Return each of the rows below word for word, leaving out the pictures.
● ● ● ●
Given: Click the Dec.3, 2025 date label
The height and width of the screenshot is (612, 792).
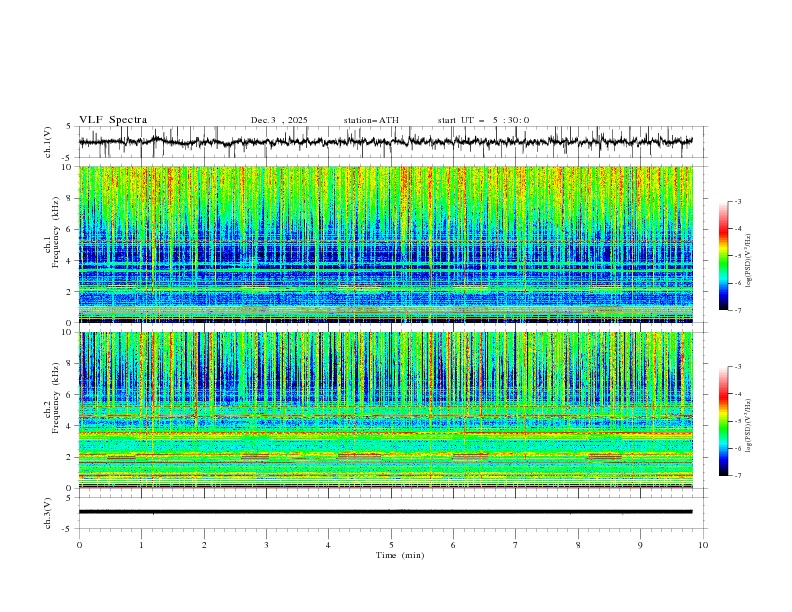Looking at the screenshot, I should click(279, 120).
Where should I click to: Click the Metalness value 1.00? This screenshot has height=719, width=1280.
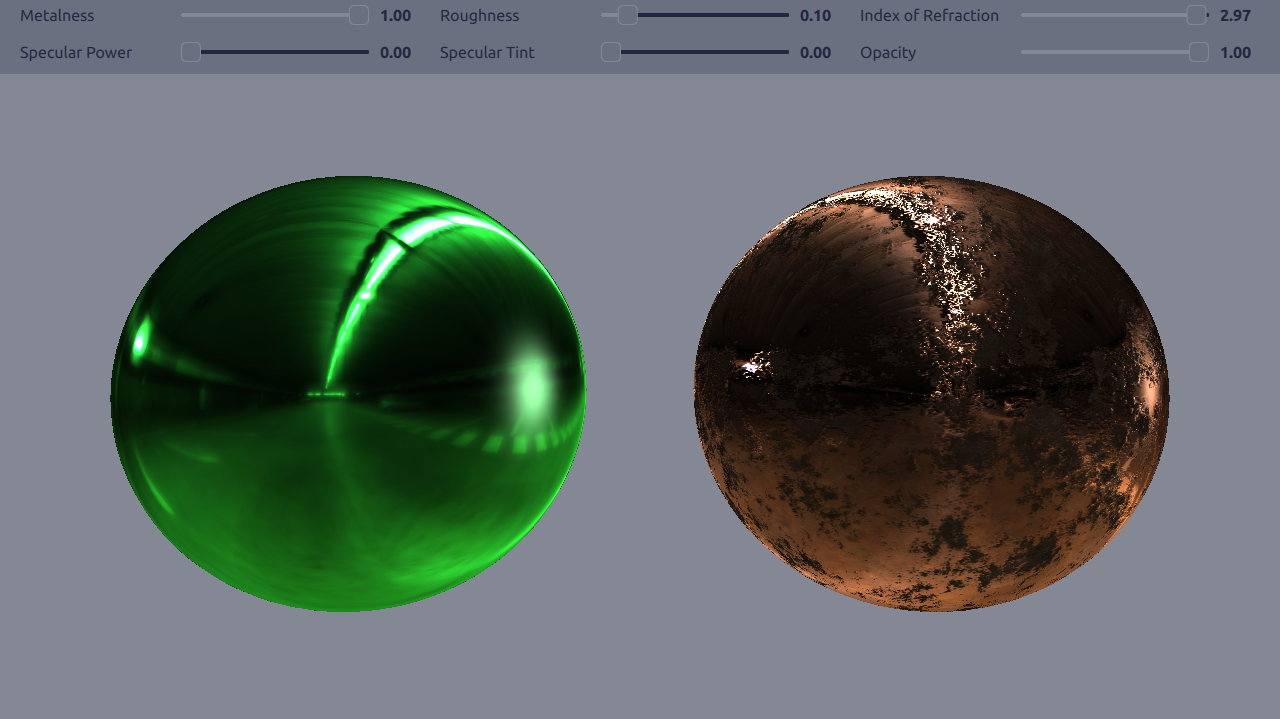pyautogui.click(x=395, y=16)
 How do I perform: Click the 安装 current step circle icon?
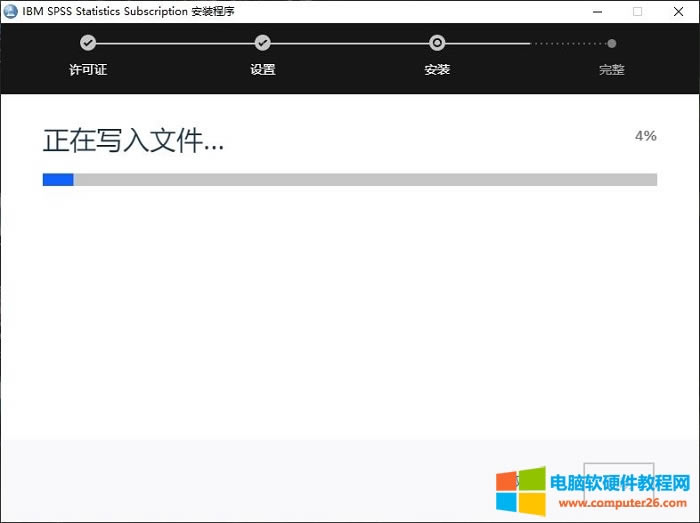[x=437, y=43]
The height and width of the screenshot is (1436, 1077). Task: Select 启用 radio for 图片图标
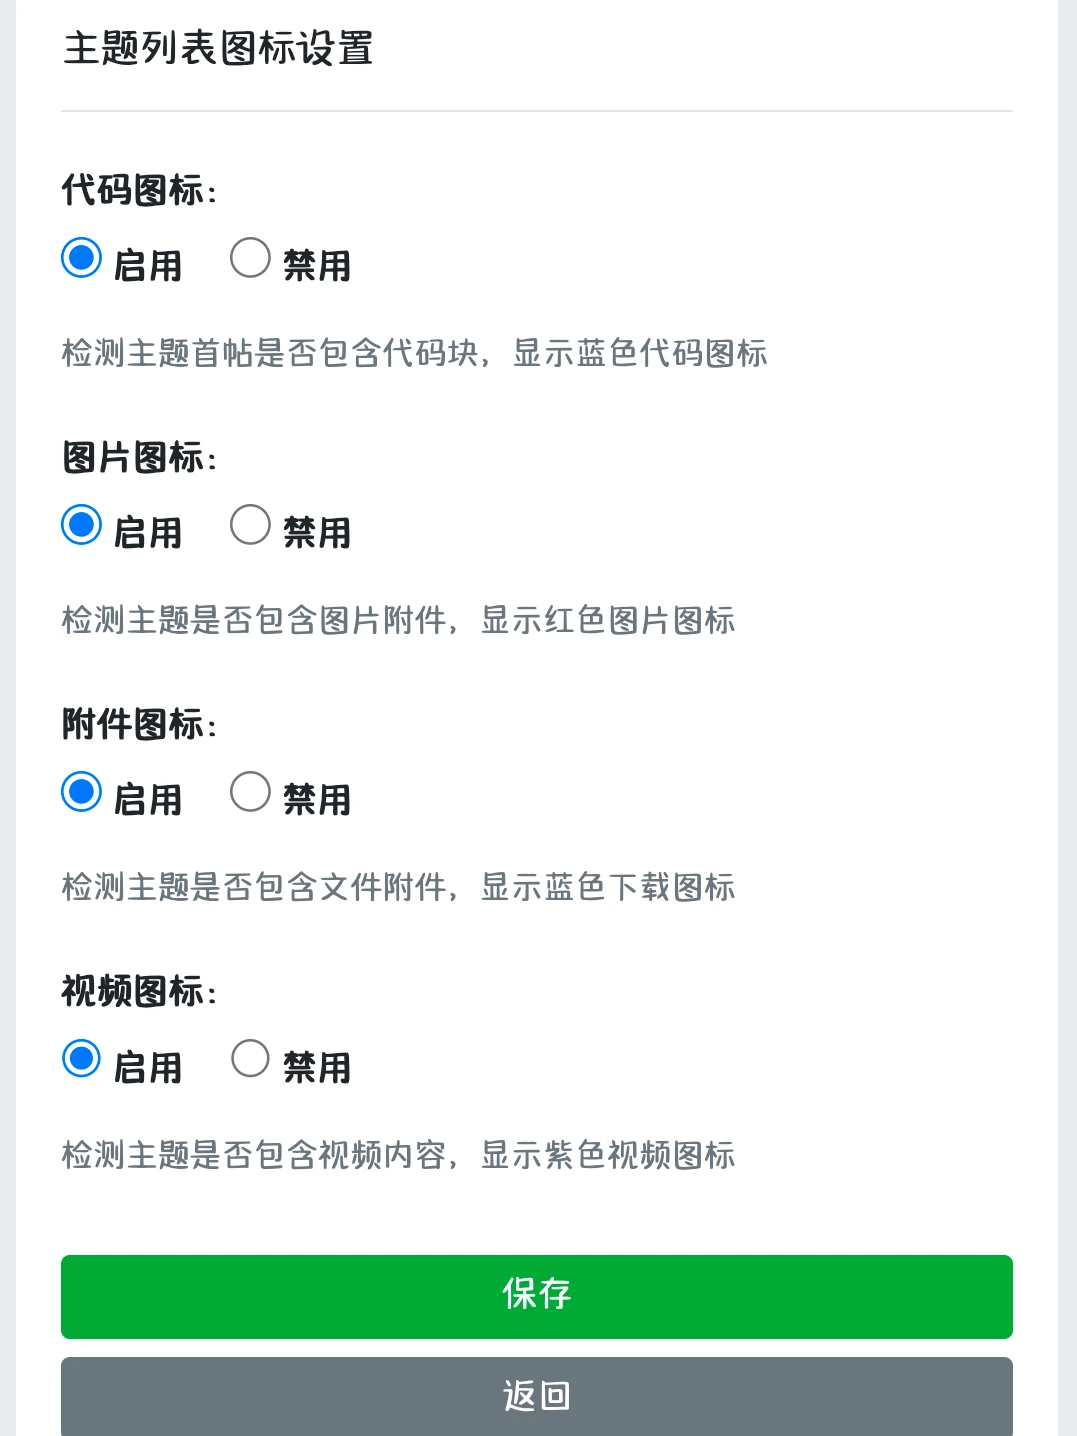coord(81,525)
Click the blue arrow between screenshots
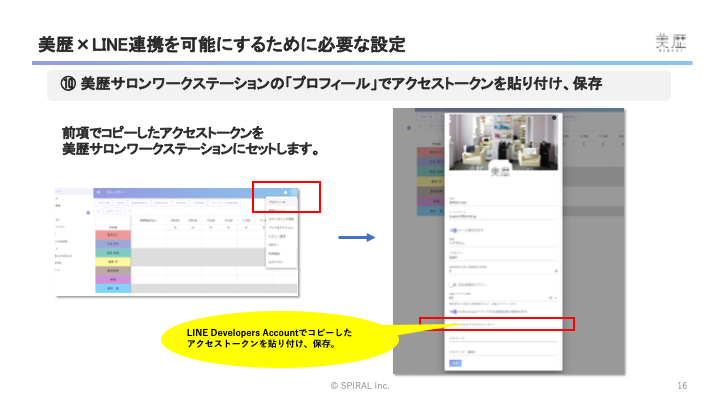Image resolution: width=720 pixels, height=405 pixels. pos(354,238)
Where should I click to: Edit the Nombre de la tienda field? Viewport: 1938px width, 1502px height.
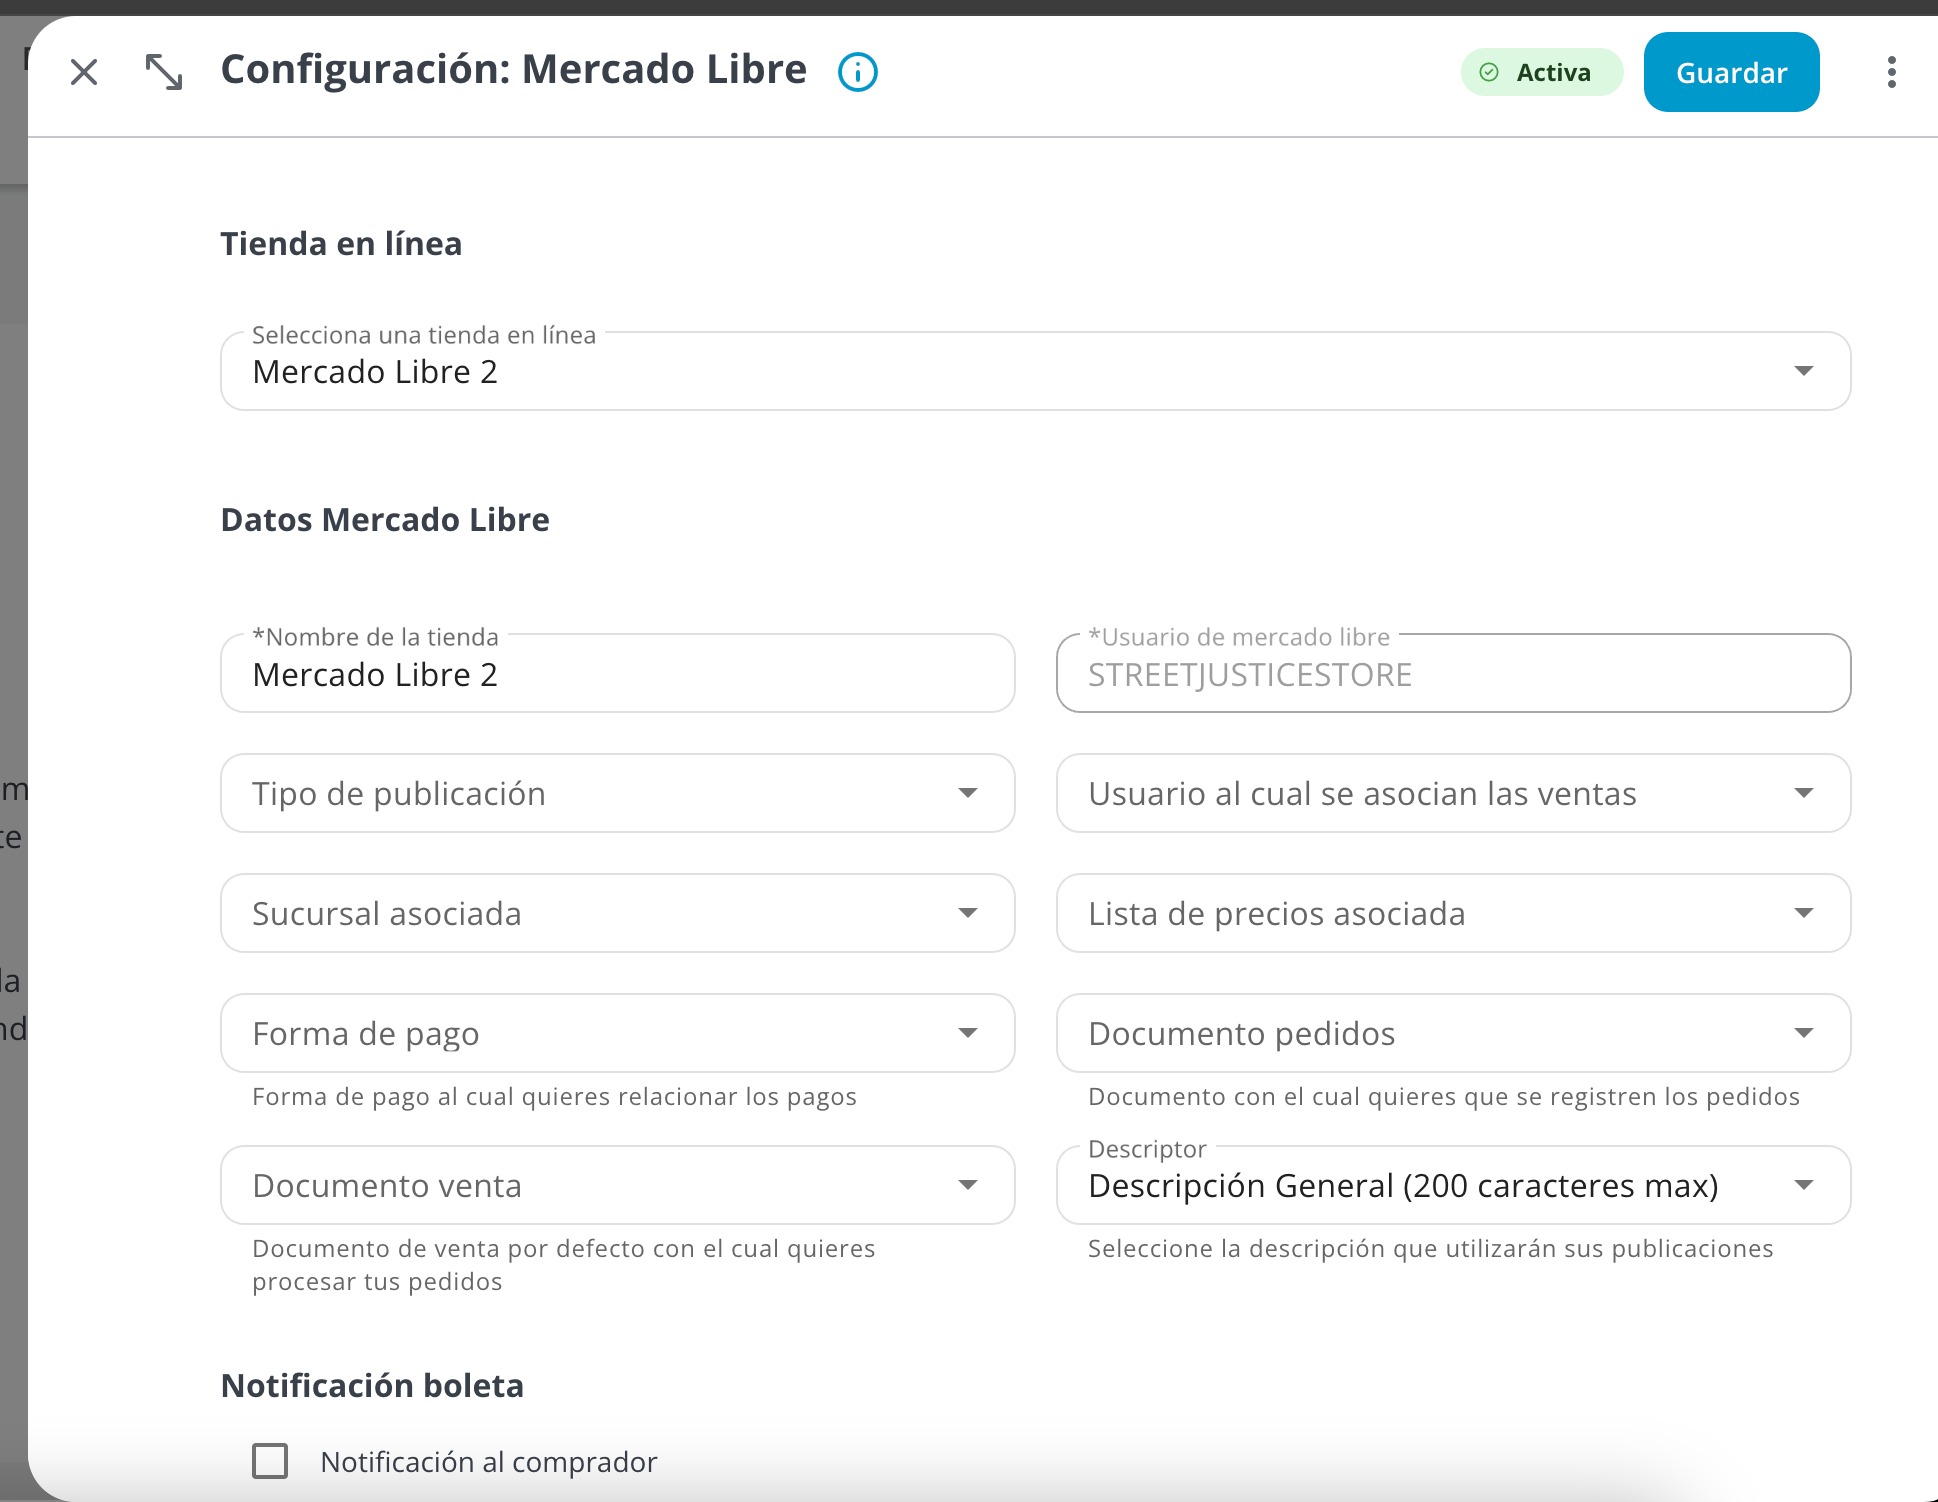point(618,673)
● ● ● ●
§ OUTPUT OF THE EXERCISE:
Given: Click the Dec.3, 2025 date label
The height and width of the screenshot is (612, 792).
Looking at the screenshot, I should click(279, 120).
Where should I click to: Click the Metalness value 1.00? This screenshot has height=719, width=1280.
pyautogui.click(x=395, y=16)
 How do I perform: Click the 安装 current step circle icon?
[x=437, y=43]
The height and width of the screenshot is (1436, 1077). Task: Select 启用 radio for 图片图标
coord(81,525)
Click the blue arrow between screenshots
Image resolution: width=720 pixels, height=405 pixels. pos(354,238)
Where should I click to: Edit the Nombre de la tienda field? Viewport: 1938px width, 1502px height.
point(618,673)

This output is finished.